== DATA EXTRACT

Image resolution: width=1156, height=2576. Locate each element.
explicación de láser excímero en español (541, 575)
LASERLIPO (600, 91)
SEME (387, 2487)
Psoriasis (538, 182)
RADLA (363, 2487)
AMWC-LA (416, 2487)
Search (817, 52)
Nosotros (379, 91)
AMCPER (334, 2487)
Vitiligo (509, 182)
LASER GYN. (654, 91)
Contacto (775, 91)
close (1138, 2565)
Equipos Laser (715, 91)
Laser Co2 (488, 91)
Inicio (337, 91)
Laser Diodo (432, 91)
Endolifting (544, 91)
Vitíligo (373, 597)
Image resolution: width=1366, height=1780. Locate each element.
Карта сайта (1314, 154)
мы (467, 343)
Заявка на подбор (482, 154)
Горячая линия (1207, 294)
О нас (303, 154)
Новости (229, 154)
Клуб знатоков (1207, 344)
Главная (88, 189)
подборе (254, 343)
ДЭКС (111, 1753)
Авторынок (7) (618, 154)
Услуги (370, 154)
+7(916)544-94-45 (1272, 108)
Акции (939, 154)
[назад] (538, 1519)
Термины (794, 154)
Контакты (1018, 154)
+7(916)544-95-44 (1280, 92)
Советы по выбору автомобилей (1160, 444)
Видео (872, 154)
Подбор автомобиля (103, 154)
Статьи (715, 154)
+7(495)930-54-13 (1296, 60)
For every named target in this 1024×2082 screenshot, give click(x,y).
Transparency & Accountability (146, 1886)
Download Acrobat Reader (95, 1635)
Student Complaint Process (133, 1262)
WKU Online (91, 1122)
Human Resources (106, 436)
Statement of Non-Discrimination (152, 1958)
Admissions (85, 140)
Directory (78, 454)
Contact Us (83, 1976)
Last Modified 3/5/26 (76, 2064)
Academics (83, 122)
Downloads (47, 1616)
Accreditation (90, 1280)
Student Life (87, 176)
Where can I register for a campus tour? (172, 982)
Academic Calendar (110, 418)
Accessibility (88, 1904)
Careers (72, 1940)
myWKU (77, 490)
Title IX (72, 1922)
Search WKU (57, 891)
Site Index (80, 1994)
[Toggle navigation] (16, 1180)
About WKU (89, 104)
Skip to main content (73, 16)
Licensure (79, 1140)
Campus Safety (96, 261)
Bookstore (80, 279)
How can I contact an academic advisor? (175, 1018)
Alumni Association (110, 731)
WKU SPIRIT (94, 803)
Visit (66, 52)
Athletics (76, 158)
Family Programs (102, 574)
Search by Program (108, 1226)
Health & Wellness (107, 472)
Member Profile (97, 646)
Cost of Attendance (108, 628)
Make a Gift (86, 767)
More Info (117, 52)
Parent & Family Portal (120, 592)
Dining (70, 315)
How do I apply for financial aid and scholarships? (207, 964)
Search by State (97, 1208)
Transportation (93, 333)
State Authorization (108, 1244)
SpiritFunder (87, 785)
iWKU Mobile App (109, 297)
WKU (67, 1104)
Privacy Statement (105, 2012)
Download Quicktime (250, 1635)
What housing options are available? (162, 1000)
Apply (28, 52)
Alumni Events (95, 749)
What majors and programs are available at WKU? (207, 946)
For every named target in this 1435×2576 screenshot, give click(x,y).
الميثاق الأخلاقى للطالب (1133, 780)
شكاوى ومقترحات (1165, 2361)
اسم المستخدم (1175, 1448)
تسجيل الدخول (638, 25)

====

REQUIREMENT
When transcribing the data, keep every line exactly as it is.

TASK ANSWER
Image resolution: width=1156, height=2576. Locate each element.
explicación de láser excímero en español (541, 575)
LASERLIPO (600, 91)
SEME (387, 2487)
Psoriasis (538, 182)
RADLA (363, 2487)
AMWC-LA (416, 2487)
Search (817, 52)
Nosotros (379, 91)
AMCPER (334, 2487)
Vitiligo (509, 182)
LASER GYN. (654, 91)
Contacto (775, 91)
close (1138, 2565)
Equipos Laser (715, 91)
Laser Co2 (488, 91)
Inicio (337, 91)
Laser Diodo (432, 91)
Endolifting (544, 91)
Vitíligo (373, 597)
Image resolution: width=1366, height=1780. Locate each element.
Карта сайта (1314, 154)
мы (467, 343)
Заявка на подбор (482, 154)
Горячая линия (1207, 294)
О нас (303, 154)
Новости (229, 154)
Клуб знатоков (1207, 344)
Главная (88, 189)
подборе (254, 343)
ДЭКС (111, 1753)
Авторынок (7) (618, 154)
Услуги (370, 154)
+7(916)544-94-45 (1272, 108)
Акции (939, 154)
[назад] (538, 1519)
Термины (794, 154)
Контакты (1018, 154)
+7(916)544-95-44 (1280, 92)
Советы по выбору автомобилей (1160, 444)
Видео (872, 154)
Подбор автомобиля (103, 154)
Статьи (715, 154)
+7(495)930-54-13 (1296, 60)
For every named target in this 1024×2082 screenshot, give click(x,y).
Transparency & Accountability (146, 1886)
Download Acrobat Reader (95, 1635)
Student Complaint Process (133, 1262)
WKU Online (91, 1122)
Human Resources (106, 436)
Statement of Non-Discrimination (152, 1958)
Admissions (85, 140)
Directory (78, 454)
Contact Us (83, 1976)
Last Modified 3/5/26 (76, 2064)
Academics (83, 122)
Downloads (47, 1616)
Accreditation (90, 1280)
Student Life (87, 176)
Where can I register for a campus tour? (172, 982)
Academic Calendar (110, 418)
Accessibility (88, 1904)
Careers (72, 1940)
myWKU (77, 490)
Title IX (72, 1922)
Search WKU (57, 891)
Site Index (80, 1994)
[Toggle navigation] (16, 1180)
About WKU (89, 104)
Skip to main content (73, 16)
Licensure (79, 1140)
Campus Safety (96, 261)
Bookstore (80, 279)
How can I contact an academic advisor? (175, 1018)
Alumni Association (110, 731)
WKU SPIRIT (94, 803)
Visit (66, 52)
Athletics (76, 158)
Family Programs (102, 574)
Search by Program (108, 1226)
Health & Wellness (107, 472)
Member Profile (97, 646)
Cost of Attendance (108, 628)
Make a Gift (86, 767)
More Info (117, 52)
Parent & Family Portal (120, 592)
Dining (70, 315)
How do I apply for financial aid and scholarships? (207, 964)
Search by State (97, 1208)
Transportation (93, 333)
State Authorization (108, 1244)
SpiritFunder (87, 785)
iWKU Mobile App (109, 297)
WKU (67, 1104)
Privacy Statement (105, 2012)
Download Quicktime (250, 1635)
What housing options are available? (162, 1000)
Apply (28, 52)
Alumni Events (95, 749)
What majors and programs are available at WKU? (207, 946)
For every named target in this 1435×2576 screenshot, give click(x,y).
الميثاق الأخلاقى للطالب (1133, 780)
شكاوى ومقترحات (1165, 2361)
اسم المستخدم (1175, 1448)
تسجيل الدخول (638, 25)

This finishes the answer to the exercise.